The cost of that purchase, including commission, was $1592.
With the rest of the money, I decided to add to my existing position in Realty Income (O). This iconic REIT has been selling off over the last year. While that has not brought it into undervalued territory, I calculated that it is just 8% overvalued, which I am willing to pay for a company of such high quality. (I usually consider any price within 10% of my fair value estimate to be “fair” for a high-quality company.)
O was already in the portfolio, having been purchased twice in 2008. As you can see, since then it has spent most of its time significantly overvalued, which is why I had never added to the position since then. O pays monthly and is yielding 4.7%.
Here’s the order summary. Total cost for 31 shares was $1676.
So altogether I spent $3268 of the $3335 realized from the sale of MCD. I left the $67 extra dollars in the portfolio’s cash bucket, where it is building up to the next $1000 threshold for reinvesting dividends. That will happen next month.
How Will These Trades Affect the Portfolio?

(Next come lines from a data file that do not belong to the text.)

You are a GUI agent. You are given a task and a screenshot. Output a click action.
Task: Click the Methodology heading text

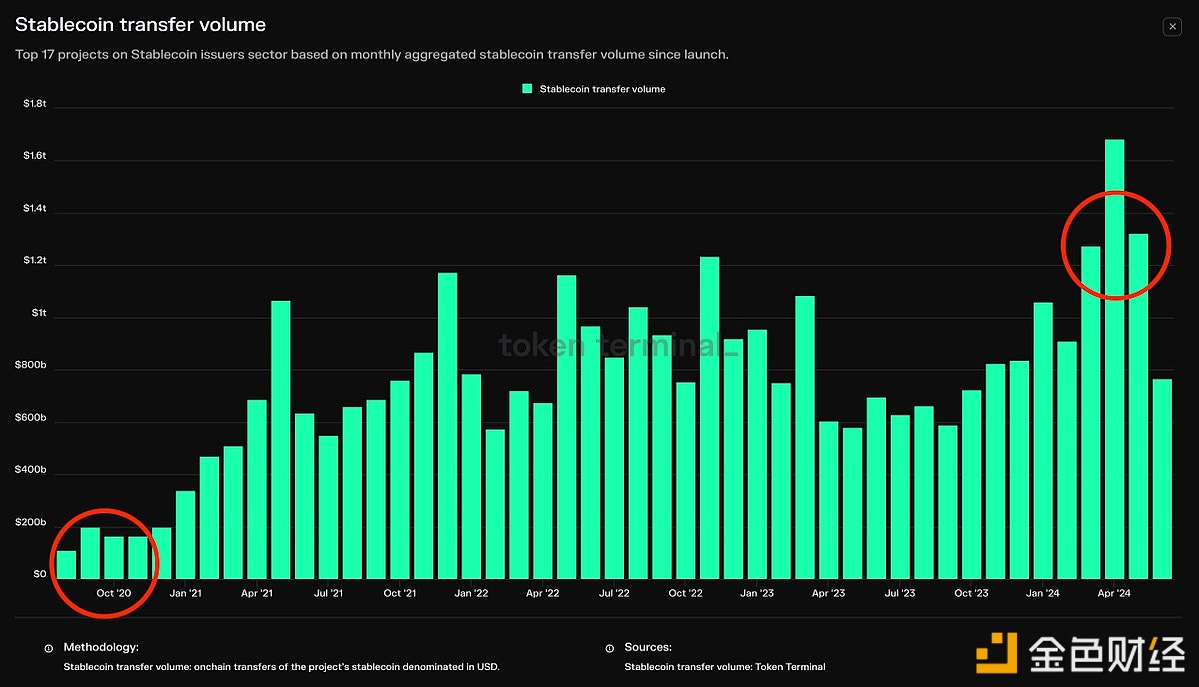coord(101,648)
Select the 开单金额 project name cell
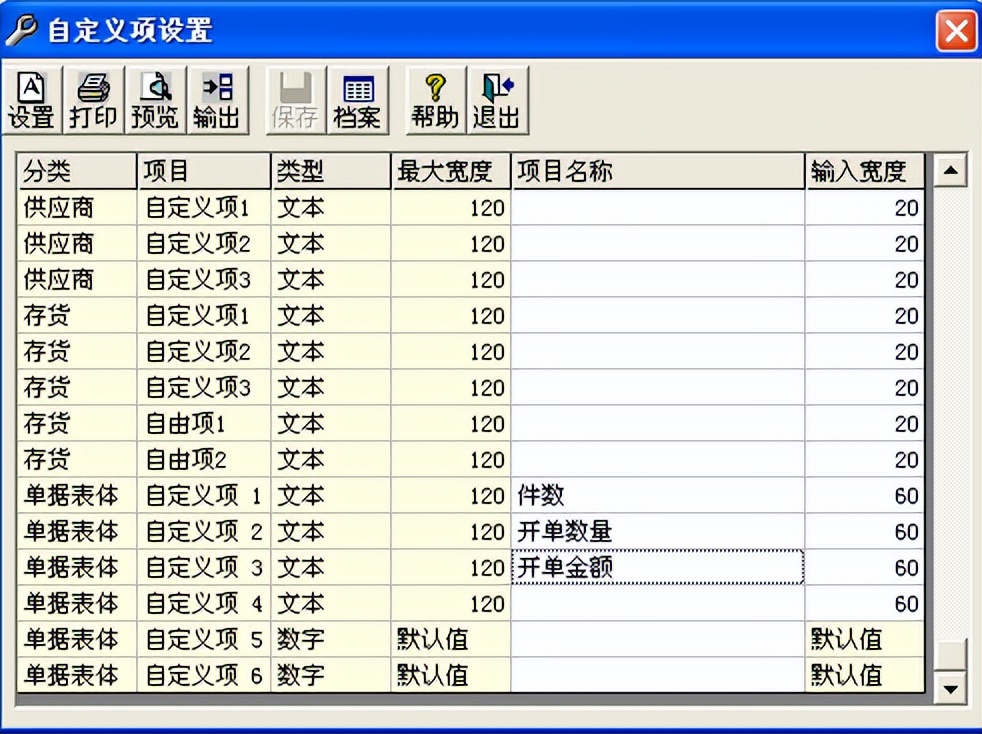Screen dimensions: 982x734 point(656,567)
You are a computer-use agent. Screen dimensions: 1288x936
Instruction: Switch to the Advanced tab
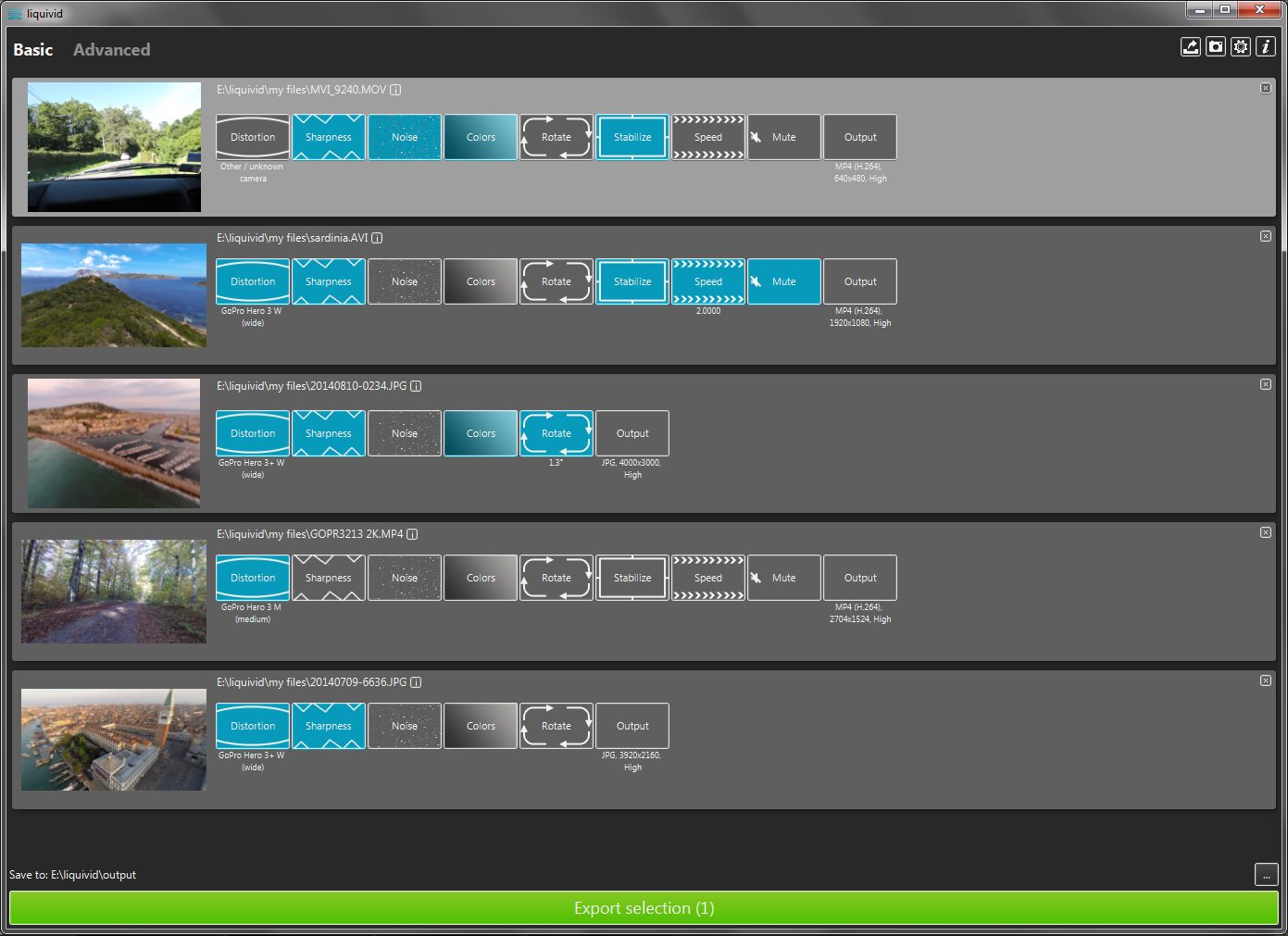[x=111, y=50]
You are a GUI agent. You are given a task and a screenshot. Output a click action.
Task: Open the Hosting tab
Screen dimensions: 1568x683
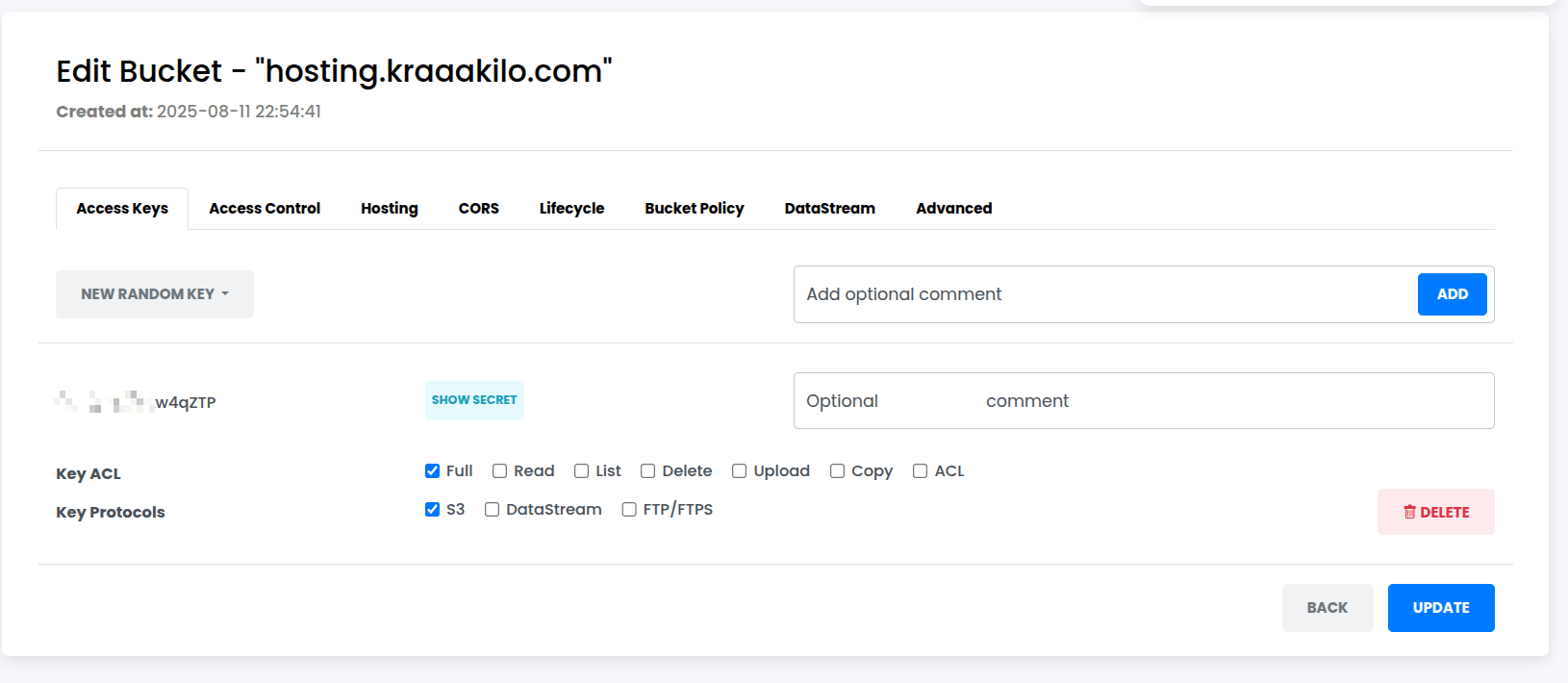point(390,209)
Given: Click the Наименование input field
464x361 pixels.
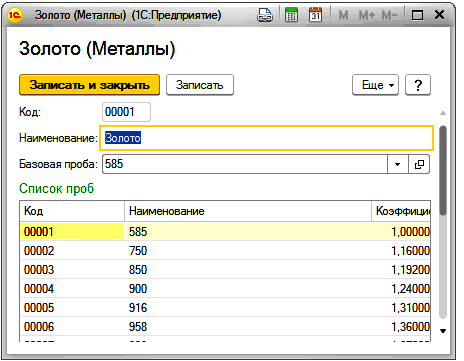Looking at the screenshot, I should click(x=266, y=138).
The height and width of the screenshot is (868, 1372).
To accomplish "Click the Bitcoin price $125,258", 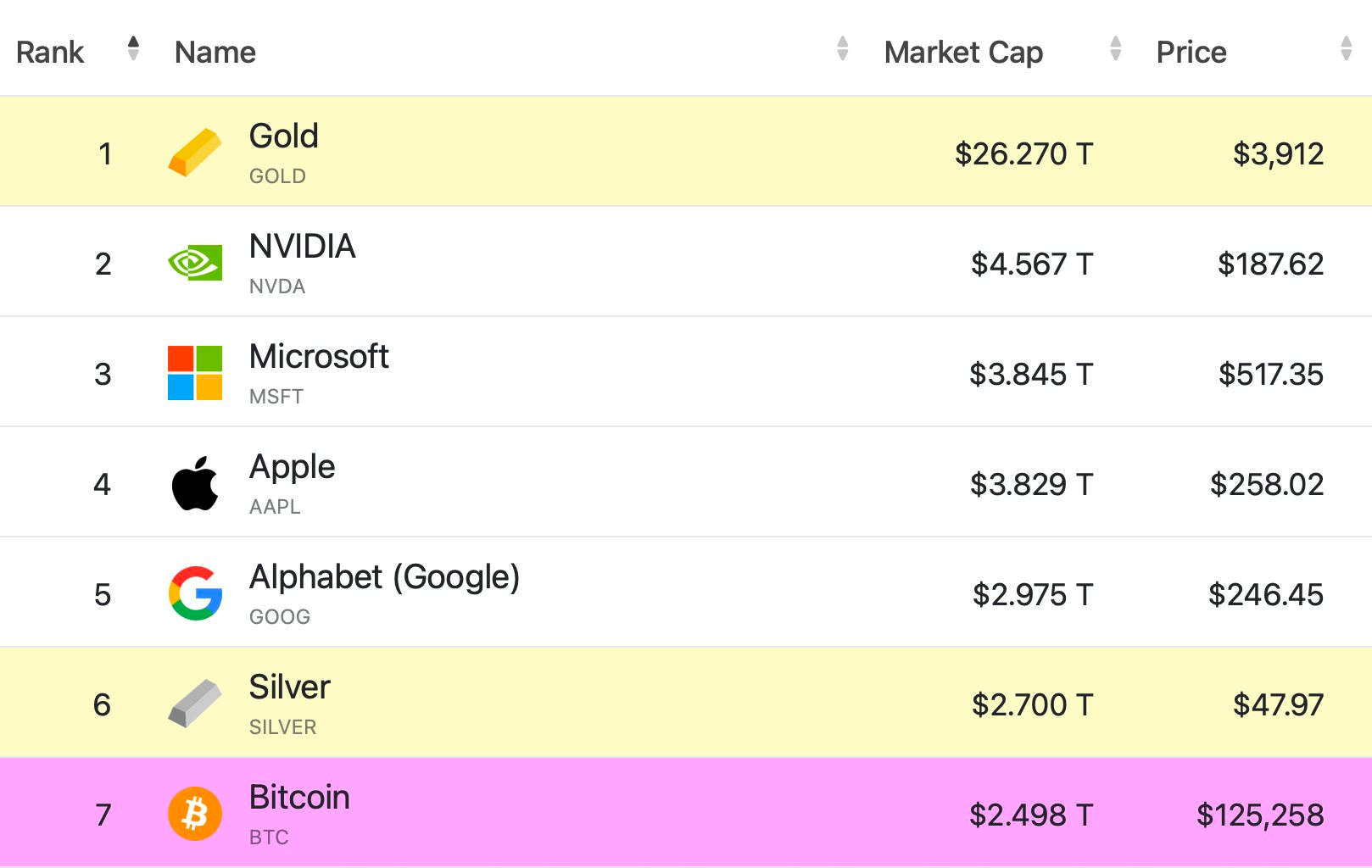I will point(1258,814).
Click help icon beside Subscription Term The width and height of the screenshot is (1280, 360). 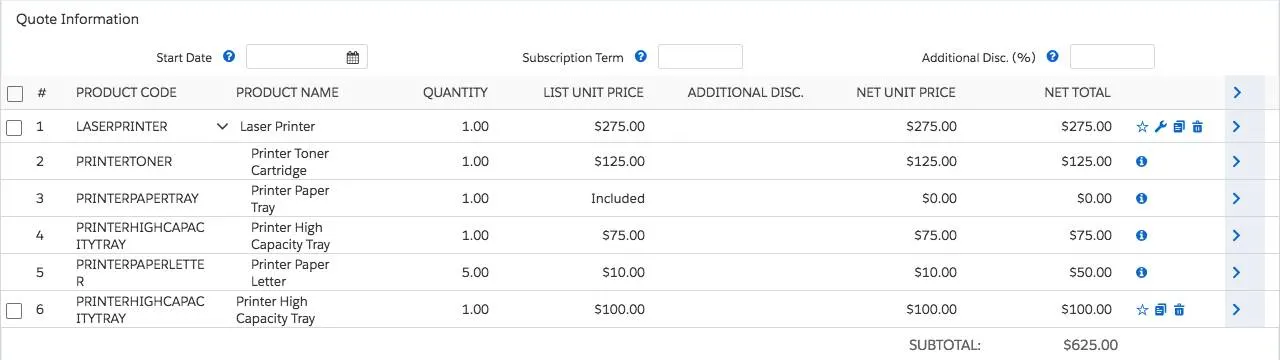pyautogui.click(x=641, y=57)
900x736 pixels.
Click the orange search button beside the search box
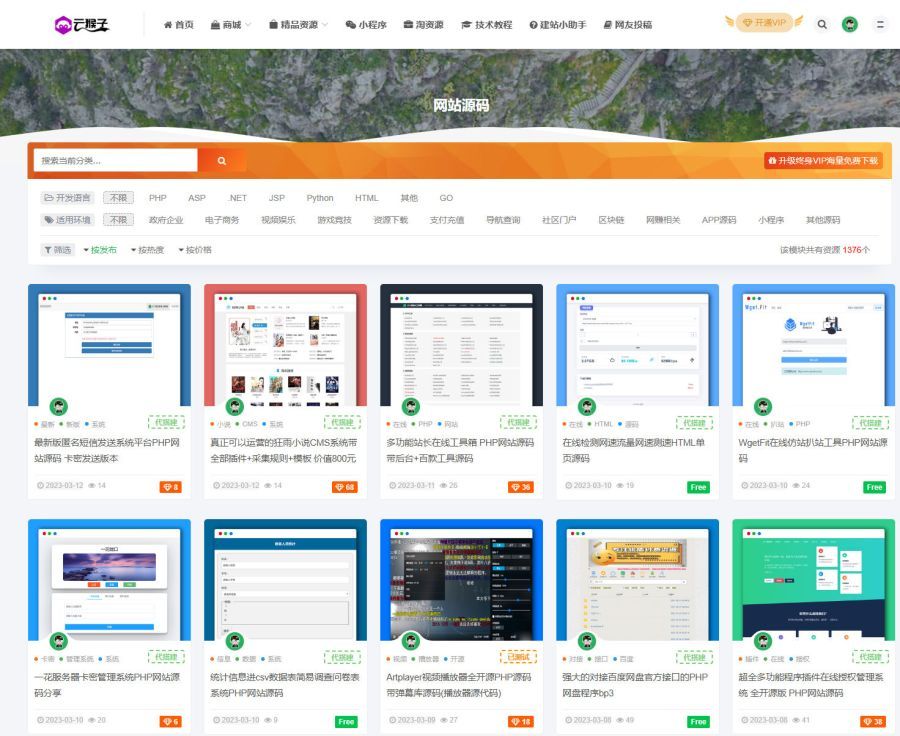tap(221, 160)
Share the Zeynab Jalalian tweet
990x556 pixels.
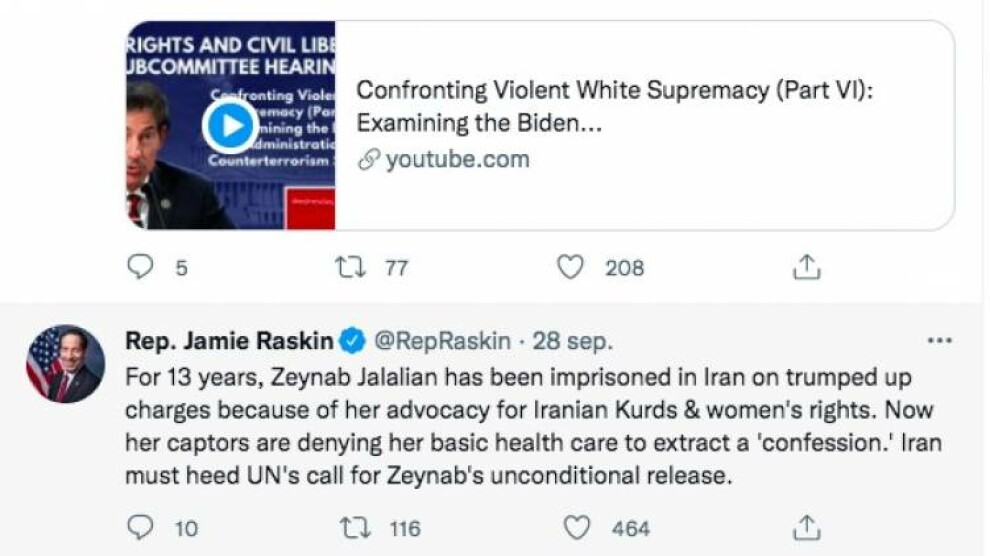click(x=807, y=527)
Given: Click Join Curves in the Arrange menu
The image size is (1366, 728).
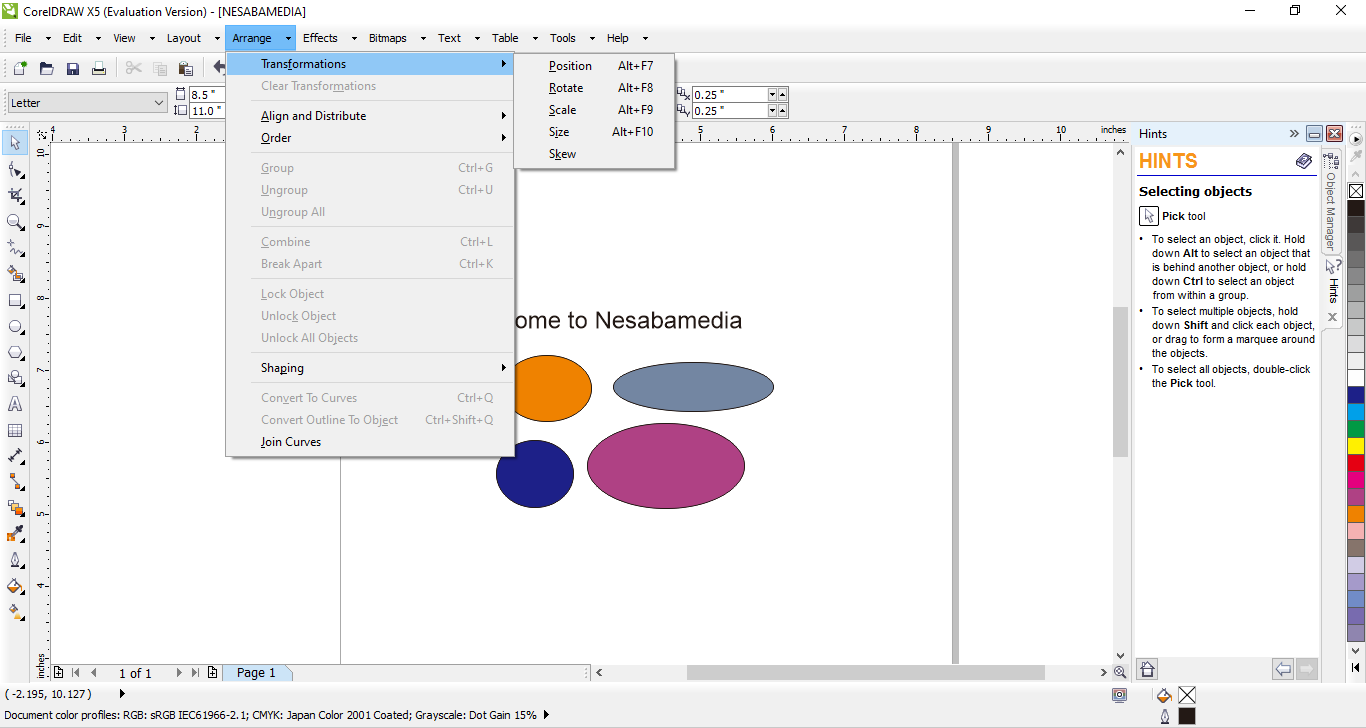Looking at the screenshot, I should click(291, 442).
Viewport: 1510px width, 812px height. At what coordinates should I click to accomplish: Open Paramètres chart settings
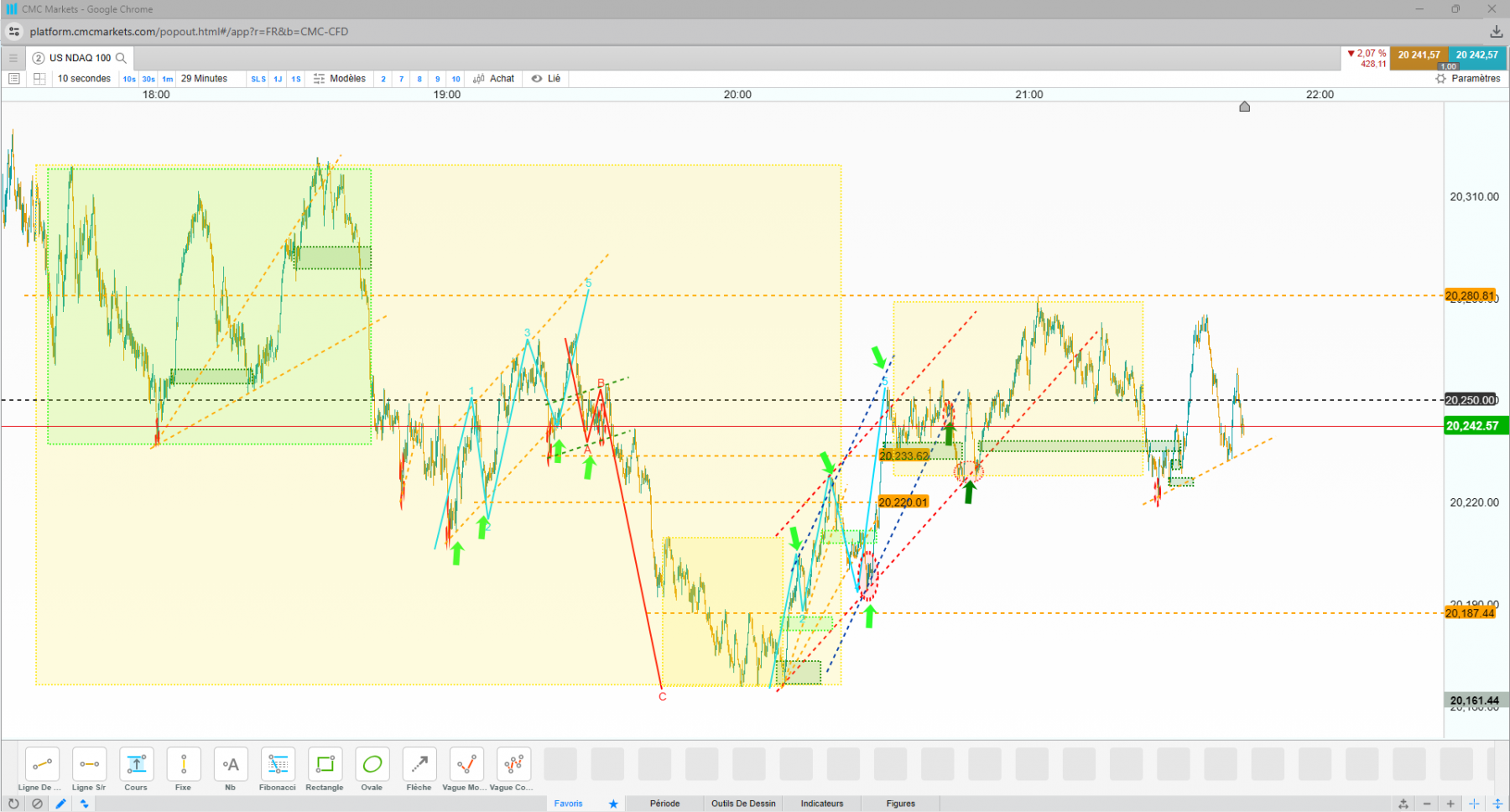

I accomplished several goals with these 3 trades.
First, I reduced the risk of the portfolio. My 10% max-size guideline is already far above what most investors would tolerate. Many investors won’t go above 3% or 5%. I’m more flexible, but I have my limits too.
Adding a new stock bring the total to 22, which also tugs down risk a little. It is said that diversification is the only free lunch in investing. The addition of consumer-staple Smucker broadens the portfolio’s diversification by a smidgen.
Second, I increased the yield of the portfolio. Here is the before-and-after income picture on an annual basis:
Before:
After:
[Source: Simply Safe Dividends Portfolio Analyzer]
By making the adjustments, I immediately added $45 per year to the expected income from the portfolio. That doesn’t sound like much, but it is more than a 1% increase. When you are building an income wall, every brick helps.
Yield on cost inched up too, rounding now to 8.1% from 8.0% before the trades.
At 8.1%, it hits a new high.
Third, I complied with the selling guidelines by trimming MCD to 9% of the portfolio from 12%.
After the trades, SJM becomes a new position clocking in at a little over 1% of the portfolio.
O increases from 6% of the portfolio to 8%.
So overall the portfolio is a little more balanced than before.
Fourth, I didn’t damage the portfolio’s dividend resume. Per Simply Safe Dividends, dividend safety remained the same with a score of 81 for the whole portfolio. Price volatility (beta) dropped a tiny bit, from 0.67 to 0.66.
Those are all apparent benefits to this long-term portfolio.
But whenever you make a change, you always give up opportunity costs, because you forfeit what might have happened if you’d just done nothing. With these trades, I give up a portion of MCD, which might continue on its price tear. I add to O and get a new stock, SJM, whose prices have generally been falling and may well continue to fall.
McDonald’s has been increasing its dividend faster than Realty Income, but Smucker has been increasing faster than MCD until this year. It’s difficult to discern whether anything changed overall on the dividend-growth front.
Of course, projecting prices and dividend increases into the future is speculative. The best you can do as an investor is make good decisions based on your goals, strategies, time-frame, data, and solid reasoning. We won’t know the full impact of these trades for years.
I accomplished my main goal, which was to reduce the size of a position that had become bloated. That’s in my business plan, and I carried it out. By having those guidelines in the business plan, I prioritize balance and diversification higher than the principle of “let your winners run.” McDonald’s ran too far for my comfort.
All of the changes will be reflected in the next monthly portfolio update.
Caution: Please don’t take anything in this article as advice to sell McDonald’s or to buy Smucker or Realty Income. Always perform your own due diligence, taking into account your goals and strategies before buying or selling anything.